GIVEN ENTRIES »
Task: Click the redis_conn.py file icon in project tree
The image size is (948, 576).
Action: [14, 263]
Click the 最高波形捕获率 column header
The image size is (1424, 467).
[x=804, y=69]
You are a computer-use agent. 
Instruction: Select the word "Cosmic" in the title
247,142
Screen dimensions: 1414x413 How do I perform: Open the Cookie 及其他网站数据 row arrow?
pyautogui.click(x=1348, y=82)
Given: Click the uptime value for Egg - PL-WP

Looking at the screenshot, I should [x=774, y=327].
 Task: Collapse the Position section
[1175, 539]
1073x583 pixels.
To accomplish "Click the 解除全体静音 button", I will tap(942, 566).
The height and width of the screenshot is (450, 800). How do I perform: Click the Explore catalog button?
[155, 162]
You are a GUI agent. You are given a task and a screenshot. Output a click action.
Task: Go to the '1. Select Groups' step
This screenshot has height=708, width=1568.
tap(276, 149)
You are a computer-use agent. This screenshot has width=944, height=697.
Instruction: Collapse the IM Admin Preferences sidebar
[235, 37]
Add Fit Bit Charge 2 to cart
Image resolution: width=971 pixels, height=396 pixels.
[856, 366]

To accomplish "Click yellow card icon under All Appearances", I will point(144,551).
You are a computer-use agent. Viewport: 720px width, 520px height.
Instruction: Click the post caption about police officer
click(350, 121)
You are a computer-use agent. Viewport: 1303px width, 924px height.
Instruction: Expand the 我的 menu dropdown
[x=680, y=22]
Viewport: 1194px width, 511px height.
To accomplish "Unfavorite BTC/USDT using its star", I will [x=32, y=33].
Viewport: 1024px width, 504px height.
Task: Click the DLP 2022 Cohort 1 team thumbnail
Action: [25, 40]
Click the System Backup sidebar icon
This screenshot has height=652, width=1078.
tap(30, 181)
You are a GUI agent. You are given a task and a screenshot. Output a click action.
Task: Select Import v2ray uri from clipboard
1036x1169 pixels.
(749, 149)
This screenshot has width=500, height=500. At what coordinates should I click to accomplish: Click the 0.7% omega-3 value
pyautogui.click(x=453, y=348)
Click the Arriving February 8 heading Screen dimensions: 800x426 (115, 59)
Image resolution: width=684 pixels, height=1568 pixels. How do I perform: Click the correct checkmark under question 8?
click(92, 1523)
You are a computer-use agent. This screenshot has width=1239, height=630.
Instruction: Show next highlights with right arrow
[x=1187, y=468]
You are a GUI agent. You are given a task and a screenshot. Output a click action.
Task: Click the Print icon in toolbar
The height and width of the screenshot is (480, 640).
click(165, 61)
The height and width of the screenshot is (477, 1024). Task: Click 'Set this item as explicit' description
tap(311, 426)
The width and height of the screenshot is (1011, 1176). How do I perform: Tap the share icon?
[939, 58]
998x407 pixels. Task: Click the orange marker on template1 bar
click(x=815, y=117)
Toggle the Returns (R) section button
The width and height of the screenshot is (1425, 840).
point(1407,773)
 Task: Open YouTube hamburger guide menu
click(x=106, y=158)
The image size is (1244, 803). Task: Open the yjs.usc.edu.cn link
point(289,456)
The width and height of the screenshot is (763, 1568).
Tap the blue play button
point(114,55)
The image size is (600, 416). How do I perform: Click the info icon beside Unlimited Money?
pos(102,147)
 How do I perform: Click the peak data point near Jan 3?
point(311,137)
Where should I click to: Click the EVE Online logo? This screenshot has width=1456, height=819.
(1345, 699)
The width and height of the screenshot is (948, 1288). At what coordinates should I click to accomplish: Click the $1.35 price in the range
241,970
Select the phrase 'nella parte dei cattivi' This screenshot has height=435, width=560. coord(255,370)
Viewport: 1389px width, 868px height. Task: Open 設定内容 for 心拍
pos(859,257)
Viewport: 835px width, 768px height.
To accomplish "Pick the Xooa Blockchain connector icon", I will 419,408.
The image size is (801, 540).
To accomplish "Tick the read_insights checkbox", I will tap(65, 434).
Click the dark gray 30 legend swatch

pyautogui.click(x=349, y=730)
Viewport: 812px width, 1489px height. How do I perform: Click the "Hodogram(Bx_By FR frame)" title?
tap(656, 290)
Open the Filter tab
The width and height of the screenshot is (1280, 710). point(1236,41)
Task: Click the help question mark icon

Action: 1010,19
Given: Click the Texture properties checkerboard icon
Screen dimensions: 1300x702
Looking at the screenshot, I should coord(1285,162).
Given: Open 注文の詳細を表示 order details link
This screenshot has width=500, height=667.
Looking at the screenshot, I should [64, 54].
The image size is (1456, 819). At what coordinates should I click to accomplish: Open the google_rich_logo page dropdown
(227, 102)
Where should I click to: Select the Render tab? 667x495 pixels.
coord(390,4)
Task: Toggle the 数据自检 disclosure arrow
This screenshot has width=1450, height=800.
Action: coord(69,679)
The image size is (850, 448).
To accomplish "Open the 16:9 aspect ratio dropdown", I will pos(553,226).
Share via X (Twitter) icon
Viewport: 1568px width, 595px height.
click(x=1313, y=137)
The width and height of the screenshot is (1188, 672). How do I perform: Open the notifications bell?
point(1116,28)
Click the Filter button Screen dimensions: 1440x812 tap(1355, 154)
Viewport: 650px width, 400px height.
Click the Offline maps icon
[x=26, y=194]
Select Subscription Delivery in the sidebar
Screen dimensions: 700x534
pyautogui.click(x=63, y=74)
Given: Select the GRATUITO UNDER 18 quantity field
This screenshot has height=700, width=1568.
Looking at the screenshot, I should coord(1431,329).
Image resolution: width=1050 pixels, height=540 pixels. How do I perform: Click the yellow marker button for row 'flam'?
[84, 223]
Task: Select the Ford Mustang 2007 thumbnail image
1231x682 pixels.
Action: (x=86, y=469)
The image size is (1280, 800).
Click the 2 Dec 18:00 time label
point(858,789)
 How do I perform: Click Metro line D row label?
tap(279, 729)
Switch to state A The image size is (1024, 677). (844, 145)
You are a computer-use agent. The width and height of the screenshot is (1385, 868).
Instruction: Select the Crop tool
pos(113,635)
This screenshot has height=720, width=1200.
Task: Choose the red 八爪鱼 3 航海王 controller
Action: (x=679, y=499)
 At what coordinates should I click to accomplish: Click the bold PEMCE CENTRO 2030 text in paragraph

EXERCISE » Reproduce every item above word for word, without changing any line.

SOLUTION FOR THIS EXERCISE »
Task: Click the redis_conn.py file icon in project tree
The image size is (948, 576).
Action: [14, 263]
Click the 最高波形捕获率 column header
The image size is (1424, 467).
[x=804, y=69]
You are a computer-use agent. 
Instruction: Select the word "Cosmic" in the title
247,142
Screen dimensions: 1414x413 How do I perform: Open the Cookie 及其他网站数据 row arrow?
pyautogui.click(x=1348, y=82)
Given: Click the uptime value for Egg - PL-WP

Looking at the screenshot, I should [x=774, y=327].
 Task: Collapse the Position section
[1175, 539]
1073x583 pixels.
To accomplish "Click the 解除全体静音 button", I will tap(942, 566).
The height and width of the screenshot is (450, 800). How do I perform: Click the Explore catalog button?
[155, 162]
You are a GUI agent. You are given a task and a screenshot. Output a click action.
Task: Go to the '1. Select Groups' step
This screenshot has height=708, width=1568.
tap(276, 149)
You are a computer-use agent. This screenshot has width=944, height=697.
Instruction: Collapse the IM Admin Preferences sidebar
[235, 37]
Add Fit Bit Charge 2 to cart
Image resolution: width=971 pixels, height=396 pixels.
[856, 366]

To accomplish "Click yellow card icon under All Appearances", I will point(144,551).
You are a computer-use agent. Viewport: 720px width, 520px height.
Instruction: Click the post caption about police officer
click(350, 121)
You are a computer-use agent. Viewport: 1303px width, 924px height.
Instruction: Expand the 我的 menu dropdown
[x=680, y=22]
Viewport: 1194px width, 511px height.
To accomplish "Unfavorite BTC/USDT using its star", I will [x=32, y=33].
Viewport: 1024px width, 504px height.
Task: Click the DLP 2022 Cohort 1 team thumbnail
Action: [25, 40]
Click the System Backup sidebar icon
This screenshot has height=652, width=1078.
tap(30, 181)
You are a GUI agent. You are given a task and a screenshot. Output a click action.
Task: Select Import v2ray uri from clipboard
1036x1169 pixels.
(749, 149)
This screenshot has width=500, height=500. At what coordinates should I click to accomplish: Click the 0.7% omega-3 value
pyautogui.click(x=453, y=348)
Click the Arriving February 8 heading Screen dimensions: 800x426 (115, 59)
Image resolution: width=684 pixels, height=1568 pixels. How do I perform: Click the correct checkmark under question 8?
click(92, 1523)
You are a computer-use agent. This screenshot has width=1239, height=630.
Instruction: Show next highlights with right arrow
[x=1187, y=468]
You are a GUI agent. You are given a task and a screenshot. Output a click action.
Task: Click the Print icon in toolbar
The height and width of the screenshot is (480, 640).
click(165, 61)
The height and width of the screenshot is (477, 1024). Task: Click 'Set this item as explicit' description
tap(311, 426)
The width and height of the screenshot is (1011, 1176). How do I perform: Tap the share icon?
[939, 58]
998x407 pixels. Task: Click the orange marker on template1 bar
click(x=815, y=117)
Toggle the Returns (R) section button
The width and height of the screenshot is (1425, 840).
point(1407,773)
 Task: Open YouTube hamburger guide menu
click(x=106, y=158)
The image size is (1244, 803). Task: Open the yjs.usc.edu.cn link
point(289,456)
The width and height of the screenshot is (763, 1568).
Tap the blue play button
point(114,55)
The image size is (600, 416). How do I perform: Click the info icon beside Unlimited Money?
pos(102,147)
 How do I perform: Click the peak data point near Jan 3?
point(311,137)
Where should I click to: Click the EVE Online logo? This screenshot has width=1456, height=819.
(1345, 699)
The width and height of the screenshot is (948, 1288). At what coordinates should I click to accomplish: Click the $1.35 price in the range
241,970
Select the phrase 'nella parte dei cattivi' This screenshot has height=435, width=560. coord(255,370)
Viewport: 1389px width, 868px height. Task: Open 設定内容 for 心拍
pos(859,257)
Viewport: 835px width, 768px height.
To accomplish "Pick the Xooa Blockchain connector icon", I will 419,408.
The image size is (801, 540).
To accomplish "Tick the read_insights checkbox", I will tap(65, 434).
Click the dark gray 30 legend swatch

pyautogui.click(x=349, y=730)
Viewport: 812px width, 1489px height. How do I perform: Click the "Hodogram(Bx_By FR frame)" title?
tap(656, 290)
Open the Filter tab
The width and height of the screenshot is (1280, 710). point(1236,41)
Task: Click the help question mark icon

Action: 1010,19
Given: Click the Texture properties checkerboard icon
Screen dimensions: 1300x702
Looking at the screenshot, I should coord(1285,162).
Given: Open 注文の詳細を表示 order details link
This screenshot has width=500, height=667.
Looking at the screenshot, I should [64, 54].
The image size is (1456, 819). At what coordinates should I click to accomplish: Open the google_rich_logo page dropdown
(227, 102)
Where should I click to: Select the Render tab? 667x495 pixels.
coord(390,4)
Task: Toggle the 数据自检 disclosure arrow
This screenshot has width=1450, height=800.
Action: coord(69,679)
The image size is (850, 448).
To accomplish "Open the 16:9 aspect ratio dropdown", I will pos(553,226).
Share via X (Twitter) icon
Viewport: 1568px width, 595px height.
click(x=1313, y=137)
The width and height of the screenshot is (1188, 672). How do I perform: Open the notifications bell?
point(1116,28)
Click the Filter button Screen dimensions: 1440x812 tap(1355, 154)
Viewport: 650px width, 400px height.
Click the Offline maps icon
[x=26, y=194]
Select Subscription Delivery in the sidebar
Screen dimensions: 700x534
pyautogui.click(x=63, y=74)
Given: Select the GRATUITO UNDER 18 quantity field
This screenshot has height=700, width=1568.
Looking at the screenshot, I should coord(1431,329).
Image resolution: width=1050 pixels, height=540 pixels. How do I perform: Click the yellow marker button for row 'flam'?
[84, 223]
Task: Select the Ford Mustang 2007 thumbnail image
1231x682 pixels.
Action: (x=86, y=469)
The image size is (1280, 800).
Click the 2 Dec 18:00 time label
point(858,789)
 How do I perform: Click Metro line D row label?
tap(279, 729)
Switch to state A The image size is (1024, 677). (844, 145)
You are a computer-use agent. The width and height of the screenshot is (1385, 868).
Instruction: Select the Crop tool
pos(113,635)
This screenshot has height=720, width=1200.
Task: Choose the red 八爪鱼 3 航海王 controller
Action: (x=679, y=499)
 At what coordinates should I click to accomplish: Click the bold PEMCE CENTRO 2030 text in paragraph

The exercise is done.